Aim of the exercise — Find each line in the records that contains the string "perform" and copy those lines. Match the case exactly.

Supplied records —
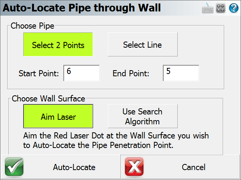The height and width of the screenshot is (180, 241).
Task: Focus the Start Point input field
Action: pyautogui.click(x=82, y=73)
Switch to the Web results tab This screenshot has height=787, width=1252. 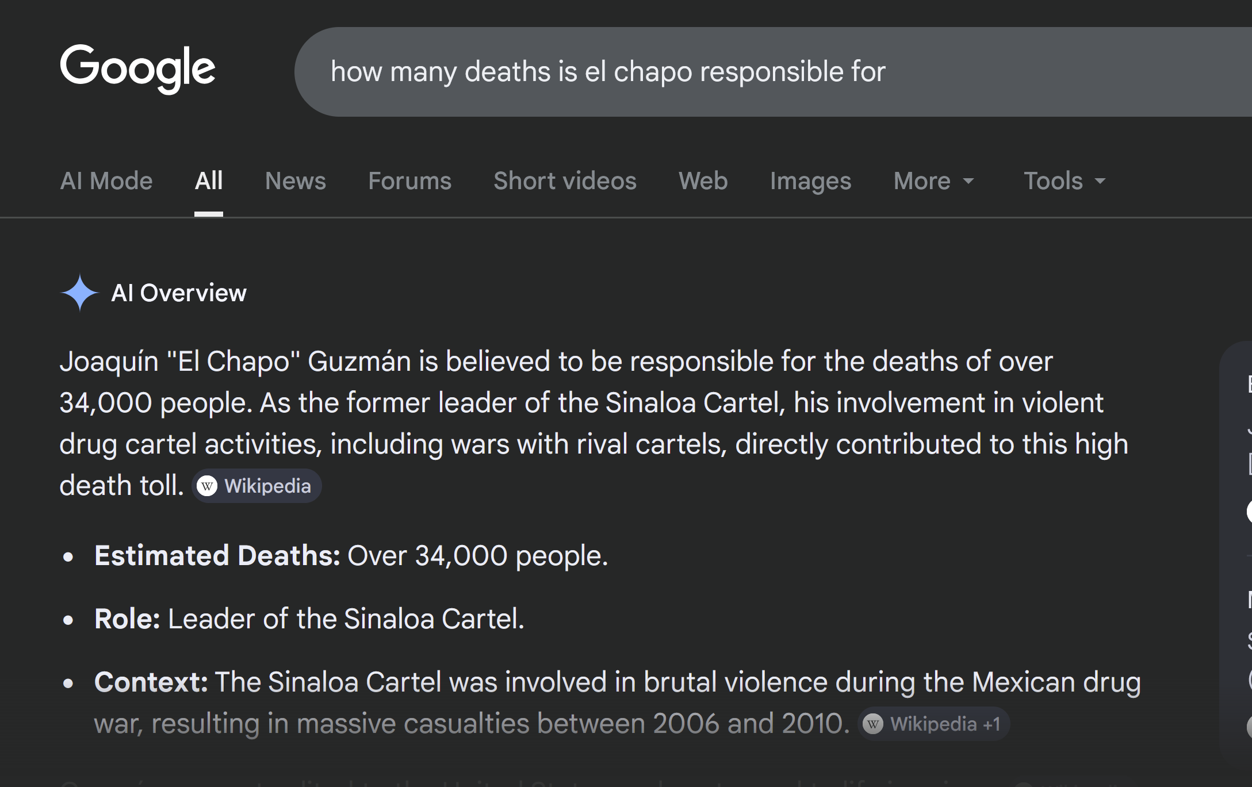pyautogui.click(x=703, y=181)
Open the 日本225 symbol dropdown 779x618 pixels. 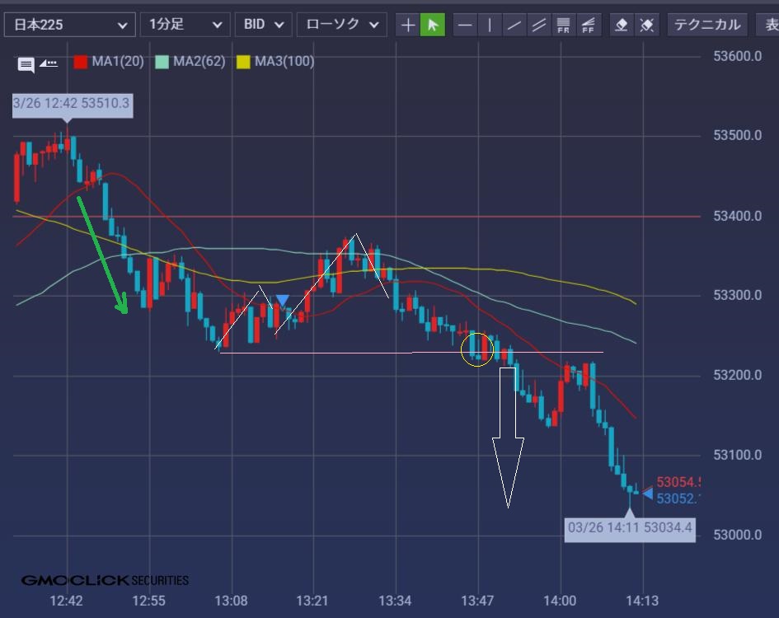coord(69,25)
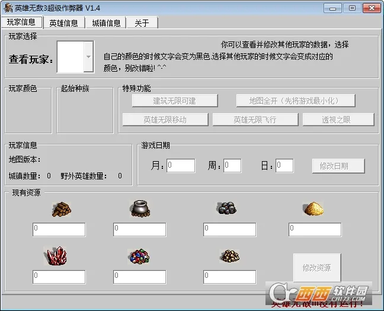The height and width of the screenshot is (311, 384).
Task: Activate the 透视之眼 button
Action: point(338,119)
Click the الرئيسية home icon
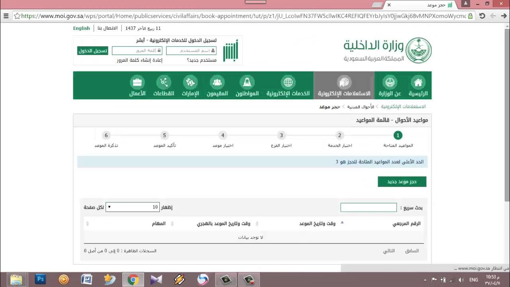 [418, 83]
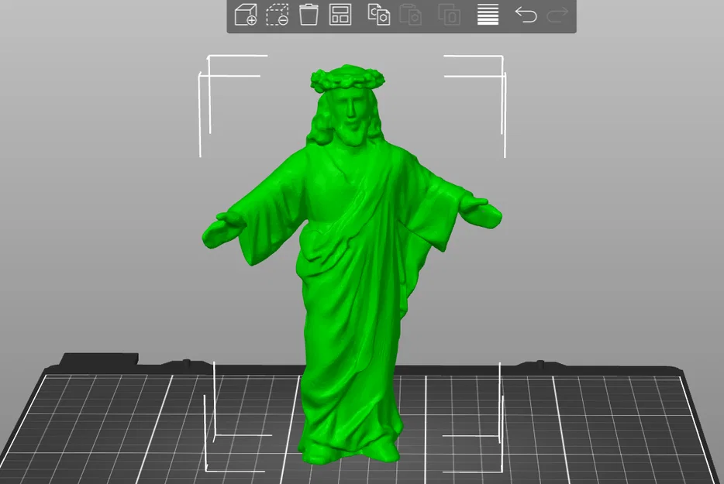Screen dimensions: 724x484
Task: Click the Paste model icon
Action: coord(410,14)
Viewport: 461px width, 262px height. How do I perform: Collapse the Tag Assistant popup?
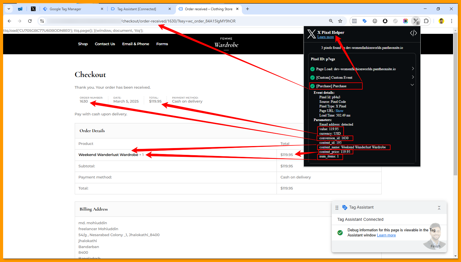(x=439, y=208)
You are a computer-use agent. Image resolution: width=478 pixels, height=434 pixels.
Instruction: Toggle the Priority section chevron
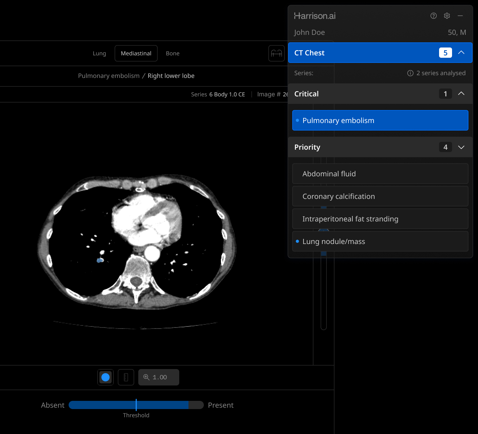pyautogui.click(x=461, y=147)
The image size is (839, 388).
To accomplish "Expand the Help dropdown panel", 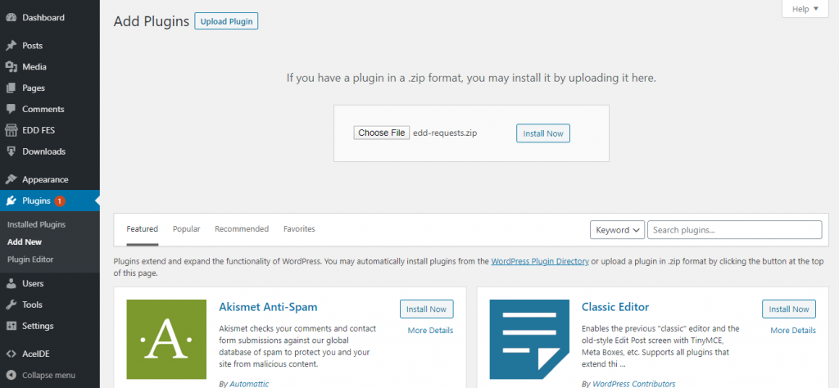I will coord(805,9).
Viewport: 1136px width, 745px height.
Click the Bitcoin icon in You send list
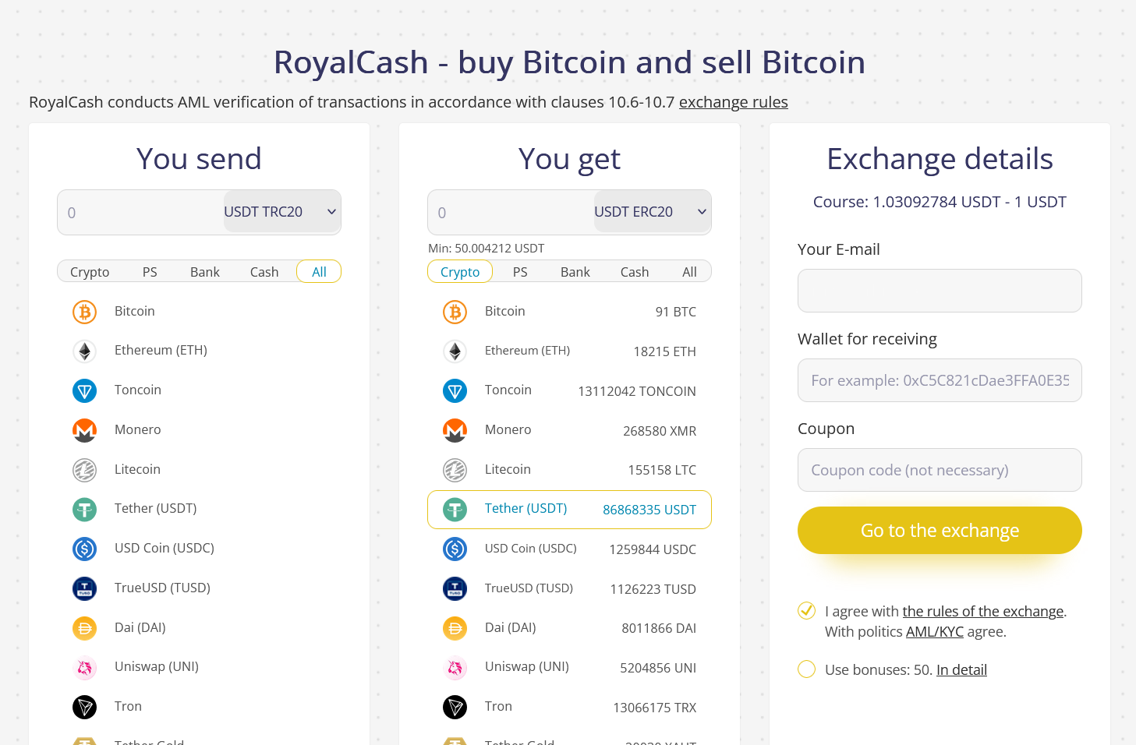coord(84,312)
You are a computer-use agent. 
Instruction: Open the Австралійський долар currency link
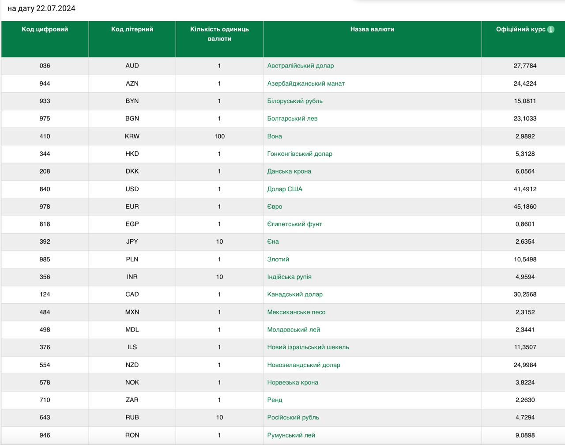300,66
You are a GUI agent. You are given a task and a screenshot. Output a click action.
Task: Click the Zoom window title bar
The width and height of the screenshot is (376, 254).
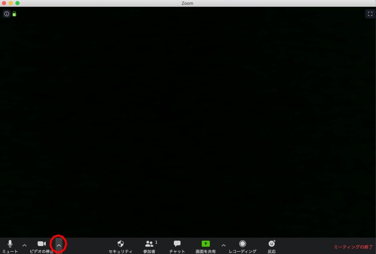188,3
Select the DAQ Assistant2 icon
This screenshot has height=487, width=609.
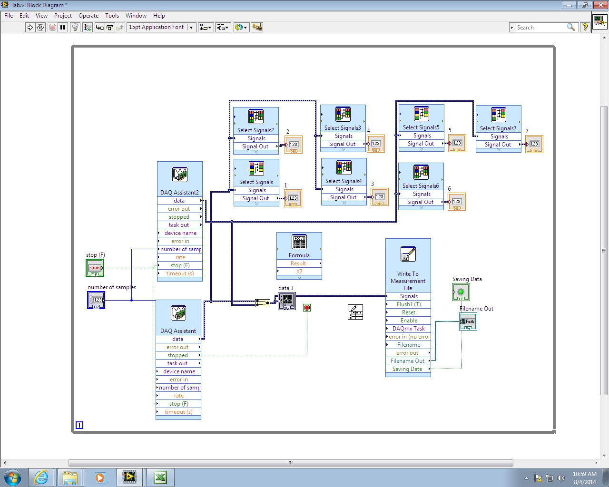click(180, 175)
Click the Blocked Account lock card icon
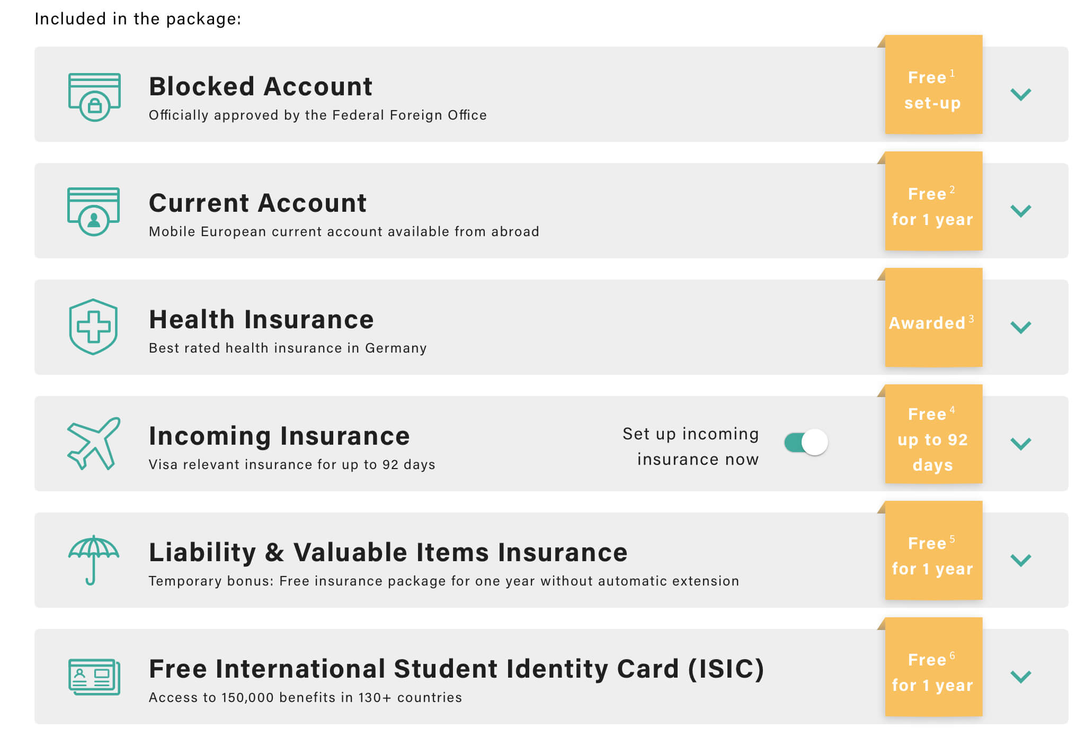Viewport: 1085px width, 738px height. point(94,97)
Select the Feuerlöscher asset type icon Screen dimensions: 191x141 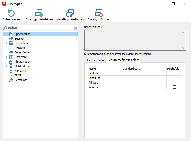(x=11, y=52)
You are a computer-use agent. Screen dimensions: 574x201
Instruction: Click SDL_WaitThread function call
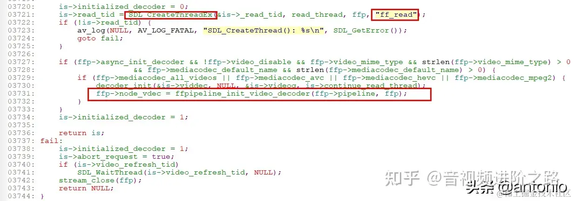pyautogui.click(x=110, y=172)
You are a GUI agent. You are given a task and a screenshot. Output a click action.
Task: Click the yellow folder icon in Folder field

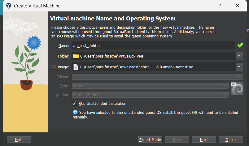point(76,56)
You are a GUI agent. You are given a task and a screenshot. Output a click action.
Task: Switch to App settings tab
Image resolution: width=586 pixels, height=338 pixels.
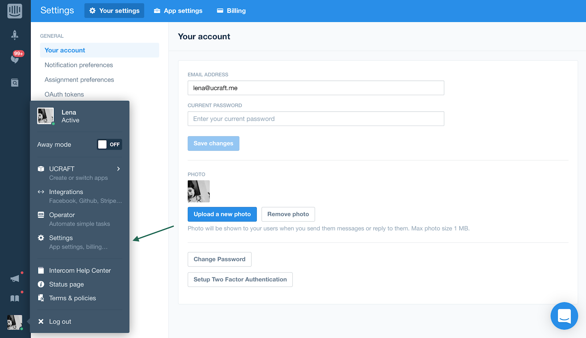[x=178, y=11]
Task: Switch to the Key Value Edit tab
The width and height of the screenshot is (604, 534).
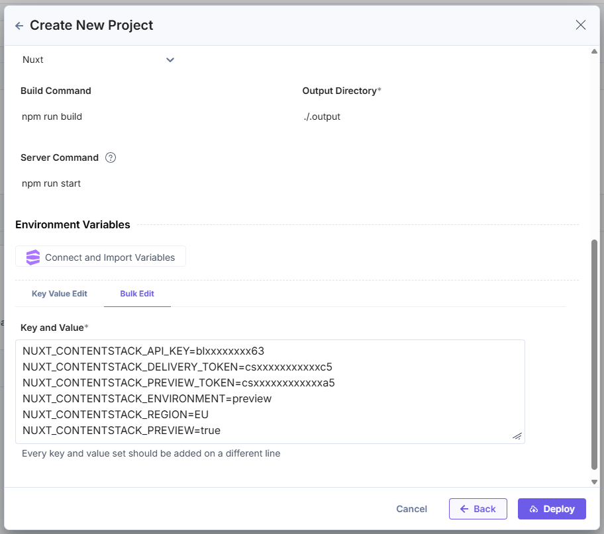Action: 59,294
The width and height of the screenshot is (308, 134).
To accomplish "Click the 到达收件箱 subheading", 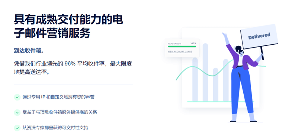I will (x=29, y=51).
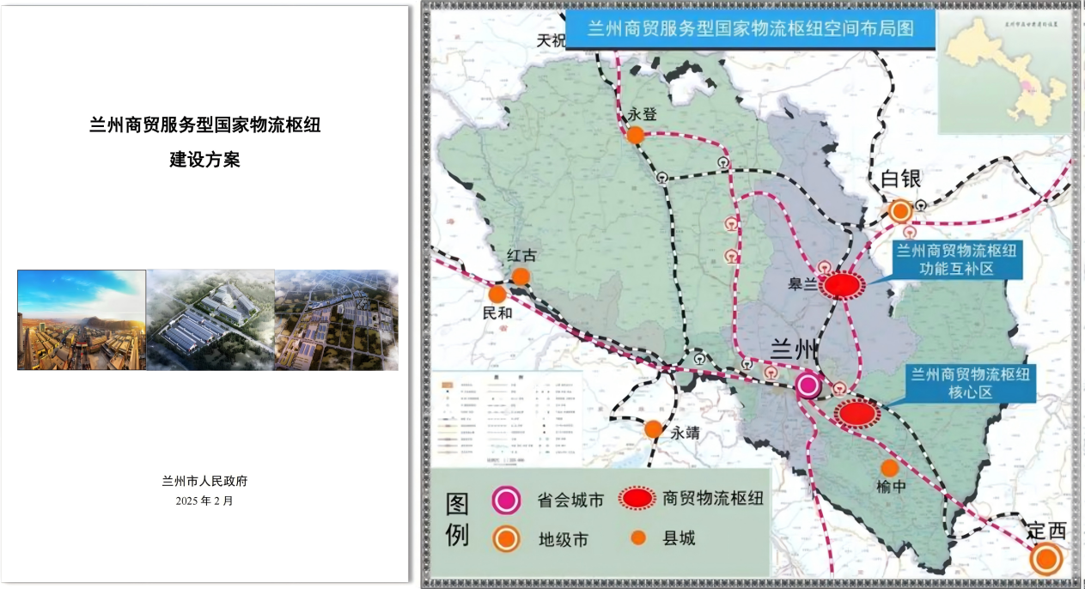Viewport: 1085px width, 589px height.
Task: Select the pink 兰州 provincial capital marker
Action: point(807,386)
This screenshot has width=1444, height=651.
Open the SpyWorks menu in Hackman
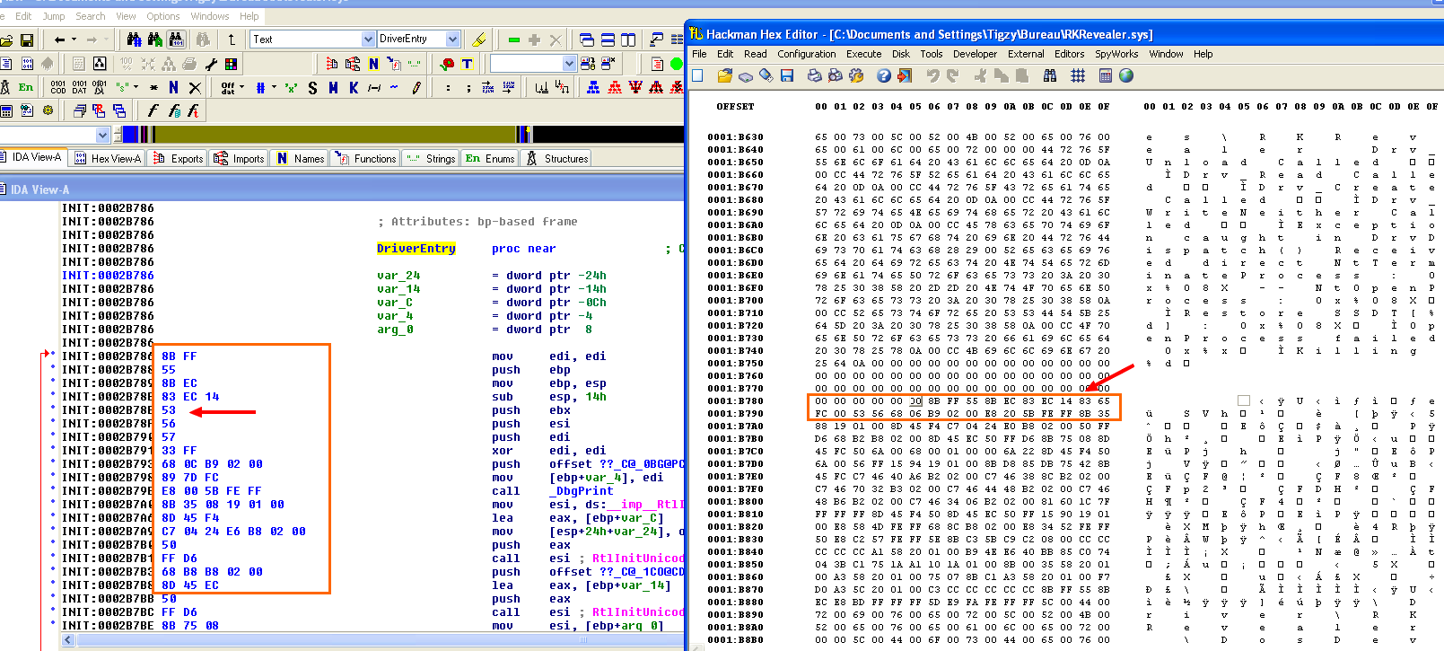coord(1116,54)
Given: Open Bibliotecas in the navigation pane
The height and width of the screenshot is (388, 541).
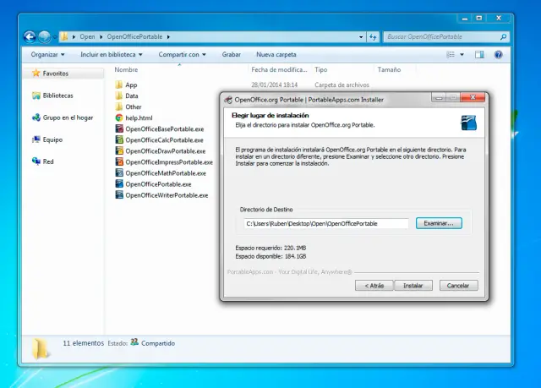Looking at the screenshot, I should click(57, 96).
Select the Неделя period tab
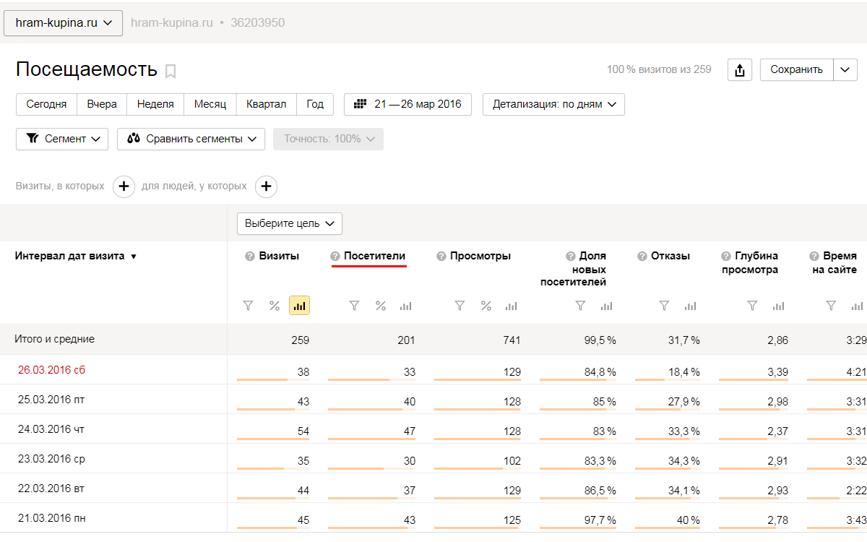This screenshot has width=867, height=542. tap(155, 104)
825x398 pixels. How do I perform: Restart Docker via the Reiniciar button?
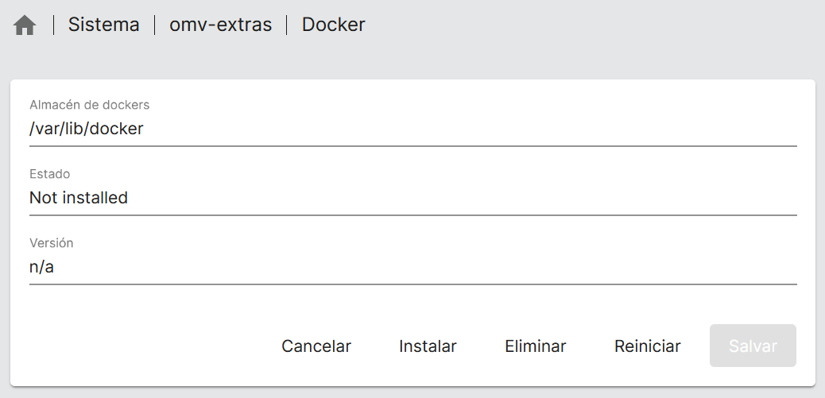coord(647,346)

Completed exercise —
Viewport: 461px width, 262px height. How do I perform: Collapse the Tag Assistant popup?
825x398 pixels. How do I perform: Restart Docker via the Reiniciar button?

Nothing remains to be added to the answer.